Curious, she repeated the same trick, but with a firebolt, and watched it melt a decent-sized hole in a building wall where before it would have exploded in a puddle of flames…

Silently, her complaints about her basic movement art resurfaced in her mind. Making a new movement art was a laughable prospect, really… but this… this opened up a possibility she had not been able to consider before. She had tried it, but now she knew why it hadn’t worked: her Intent had not settled in her qi at that point.

She experimentally used her Intent-infused qi to move with Flickering Steps.

The world went weird and she had to stop and breath hard, refocusing on what she was doing.

The basic movement art was designed to enhance her reactions, make her footwork hard to read and if you really pushed it give you a burst of speed that made it look like you were moving with a distracting flicker.

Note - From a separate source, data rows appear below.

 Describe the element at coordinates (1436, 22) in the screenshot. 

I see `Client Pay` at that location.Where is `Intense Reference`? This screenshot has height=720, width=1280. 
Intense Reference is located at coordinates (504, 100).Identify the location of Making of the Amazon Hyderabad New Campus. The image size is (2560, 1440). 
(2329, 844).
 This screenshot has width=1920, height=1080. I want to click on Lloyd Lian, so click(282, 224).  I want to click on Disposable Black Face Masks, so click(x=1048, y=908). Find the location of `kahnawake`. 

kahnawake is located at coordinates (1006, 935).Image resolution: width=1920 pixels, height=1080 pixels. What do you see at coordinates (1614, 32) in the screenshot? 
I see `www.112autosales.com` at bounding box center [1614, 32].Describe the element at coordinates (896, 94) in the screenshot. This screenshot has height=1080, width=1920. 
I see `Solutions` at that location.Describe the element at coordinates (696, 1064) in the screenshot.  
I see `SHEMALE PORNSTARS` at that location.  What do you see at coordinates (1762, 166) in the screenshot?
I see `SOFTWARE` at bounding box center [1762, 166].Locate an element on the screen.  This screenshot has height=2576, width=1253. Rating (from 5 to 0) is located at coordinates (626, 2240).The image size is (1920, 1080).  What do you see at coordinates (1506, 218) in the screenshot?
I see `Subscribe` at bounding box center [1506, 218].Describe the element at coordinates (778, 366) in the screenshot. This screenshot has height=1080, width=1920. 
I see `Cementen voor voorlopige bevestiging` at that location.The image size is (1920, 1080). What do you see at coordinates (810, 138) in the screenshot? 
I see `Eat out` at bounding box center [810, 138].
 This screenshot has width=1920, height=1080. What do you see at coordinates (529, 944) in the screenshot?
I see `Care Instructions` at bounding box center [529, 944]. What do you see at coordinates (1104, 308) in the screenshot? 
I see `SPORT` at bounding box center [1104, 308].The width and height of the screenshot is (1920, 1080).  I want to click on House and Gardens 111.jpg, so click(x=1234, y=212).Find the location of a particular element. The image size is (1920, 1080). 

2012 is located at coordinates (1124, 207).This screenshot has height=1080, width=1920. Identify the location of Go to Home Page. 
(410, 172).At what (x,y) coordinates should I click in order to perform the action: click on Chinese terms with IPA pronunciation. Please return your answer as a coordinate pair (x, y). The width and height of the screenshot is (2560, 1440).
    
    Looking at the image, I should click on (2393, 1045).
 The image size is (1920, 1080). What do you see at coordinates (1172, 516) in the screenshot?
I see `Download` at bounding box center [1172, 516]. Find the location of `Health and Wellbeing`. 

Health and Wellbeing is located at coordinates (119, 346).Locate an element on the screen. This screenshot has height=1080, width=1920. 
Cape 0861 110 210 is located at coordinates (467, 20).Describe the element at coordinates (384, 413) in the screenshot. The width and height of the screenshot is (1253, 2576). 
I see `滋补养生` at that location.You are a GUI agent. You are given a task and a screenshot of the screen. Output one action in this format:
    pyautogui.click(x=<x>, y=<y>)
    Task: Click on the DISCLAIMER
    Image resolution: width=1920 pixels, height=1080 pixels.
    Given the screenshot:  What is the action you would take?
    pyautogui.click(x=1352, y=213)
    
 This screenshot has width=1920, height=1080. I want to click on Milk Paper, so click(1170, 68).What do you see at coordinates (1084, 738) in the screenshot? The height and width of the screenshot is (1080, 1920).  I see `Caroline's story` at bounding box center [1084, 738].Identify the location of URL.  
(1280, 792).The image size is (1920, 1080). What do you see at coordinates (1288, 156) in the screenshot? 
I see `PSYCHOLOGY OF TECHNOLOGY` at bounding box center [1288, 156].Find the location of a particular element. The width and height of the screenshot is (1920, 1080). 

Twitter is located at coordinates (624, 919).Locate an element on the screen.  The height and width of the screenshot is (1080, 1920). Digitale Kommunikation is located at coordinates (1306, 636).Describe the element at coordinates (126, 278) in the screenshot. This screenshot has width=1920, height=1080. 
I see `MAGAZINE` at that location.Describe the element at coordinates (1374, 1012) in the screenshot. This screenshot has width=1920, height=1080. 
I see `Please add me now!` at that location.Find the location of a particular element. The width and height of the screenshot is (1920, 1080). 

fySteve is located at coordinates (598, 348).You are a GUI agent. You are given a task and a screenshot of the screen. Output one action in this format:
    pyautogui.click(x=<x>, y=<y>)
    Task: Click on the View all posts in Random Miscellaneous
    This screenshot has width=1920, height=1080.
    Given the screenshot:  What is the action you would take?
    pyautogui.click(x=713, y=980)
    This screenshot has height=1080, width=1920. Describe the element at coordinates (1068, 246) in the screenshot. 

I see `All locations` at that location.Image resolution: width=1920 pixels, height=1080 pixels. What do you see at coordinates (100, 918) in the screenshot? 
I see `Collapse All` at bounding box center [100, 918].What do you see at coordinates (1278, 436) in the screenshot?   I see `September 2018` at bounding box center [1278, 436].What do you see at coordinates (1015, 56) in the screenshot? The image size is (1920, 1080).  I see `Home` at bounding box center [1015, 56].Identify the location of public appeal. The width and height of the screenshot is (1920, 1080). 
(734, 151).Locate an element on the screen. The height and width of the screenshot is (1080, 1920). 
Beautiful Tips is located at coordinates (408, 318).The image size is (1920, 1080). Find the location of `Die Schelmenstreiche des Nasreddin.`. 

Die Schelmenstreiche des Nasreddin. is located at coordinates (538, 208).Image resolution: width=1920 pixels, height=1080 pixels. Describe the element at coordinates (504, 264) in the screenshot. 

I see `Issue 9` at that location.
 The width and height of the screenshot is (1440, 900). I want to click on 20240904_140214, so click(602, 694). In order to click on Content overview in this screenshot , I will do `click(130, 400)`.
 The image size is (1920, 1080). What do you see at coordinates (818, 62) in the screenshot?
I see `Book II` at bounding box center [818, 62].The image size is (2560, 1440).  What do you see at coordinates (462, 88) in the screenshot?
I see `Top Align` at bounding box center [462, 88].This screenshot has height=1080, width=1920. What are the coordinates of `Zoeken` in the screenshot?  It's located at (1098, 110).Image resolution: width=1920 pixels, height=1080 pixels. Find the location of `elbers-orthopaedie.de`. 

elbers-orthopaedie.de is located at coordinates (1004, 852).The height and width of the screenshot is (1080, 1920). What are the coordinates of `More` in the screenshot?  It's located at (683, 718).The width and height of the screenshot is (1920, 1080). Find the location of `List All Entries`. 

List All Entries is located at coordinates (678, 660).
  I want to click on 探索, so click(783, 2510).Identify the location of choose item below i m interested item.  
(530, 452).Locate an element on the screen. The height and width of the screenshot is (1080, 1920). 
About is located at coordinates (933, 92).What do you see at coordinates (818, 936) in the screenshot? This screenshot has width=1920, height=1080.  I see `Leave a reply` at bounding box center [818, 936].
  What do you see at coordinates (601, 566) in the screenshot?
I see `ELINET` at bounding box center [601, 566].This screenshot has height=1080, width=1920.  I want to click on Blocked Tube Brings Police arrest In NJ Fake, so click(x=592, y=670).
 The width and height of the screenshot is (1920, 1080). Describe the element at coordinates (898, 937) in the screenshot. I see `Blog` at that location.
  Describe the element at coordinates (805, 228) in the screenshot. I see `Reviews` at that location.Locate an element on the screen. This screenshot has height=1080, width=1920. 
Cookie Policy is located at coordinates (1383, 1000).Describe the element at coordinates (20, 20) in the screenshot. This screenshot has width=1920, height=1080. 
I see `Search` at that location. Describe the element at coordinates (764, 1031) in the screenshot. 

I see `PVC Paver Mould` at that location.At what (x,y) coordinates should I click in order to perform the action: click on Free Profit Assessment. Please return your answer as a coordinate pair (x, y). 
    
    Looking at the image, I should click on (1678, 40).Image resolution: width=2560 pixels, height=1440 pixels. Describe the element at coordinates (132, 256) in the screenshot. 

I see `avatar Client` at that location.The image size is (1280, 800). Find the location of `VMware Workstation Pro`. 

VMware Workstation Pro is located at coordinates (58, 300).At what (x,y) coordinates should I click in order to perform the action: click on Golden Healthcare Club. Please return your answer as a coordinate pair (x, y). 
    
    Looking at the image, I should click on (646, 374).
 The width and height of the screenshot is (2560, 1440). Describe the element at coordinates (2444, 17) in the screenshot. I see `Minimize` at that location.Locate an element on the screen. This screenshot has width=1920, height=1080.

Now her qi was twisting the distance between the steps in a bizarre way that made her faintly nauseous as she tried to parse the world around her in slightly discontinuous moments. Sana watched her for a while, then went off to keep looking for stuff she guessed. It was pretty boring, what she was doing in any case.

In the end, it took her almost two hours of just walking around with Flickering Steps to get used to the sense of the Intent interacting with it: turning, sitting down, standing up, doing rolls, then flips, jumps and so on. It wasn’t quite as if she was having to relearn how to use the art, but it was pretty close. The main thing, though, was that her speed had gone up by almost tenfold for only a marginal loss in qi-efficiency and consumption. She could cover the distance from one end of the hall to the other in ten strides if she really tried. Directionality was a problem, but that would come with experience she was sure. She could, in any case, turn almost on the spot and go in any direction from any given point.

Smiling happily, she made her way back to another building and sat back down. The qi density was still ramping up in any case, and there was no sign of anyone making any effort to get back in here. Given how fast the presumed Dao Seeking rat had fled, nothing else in the vicinity was likely to want to try their chances. With that in mind, she felt, it was downright negligent not to make use of this environment to see how far they could push on before circumstances conspired against them once more.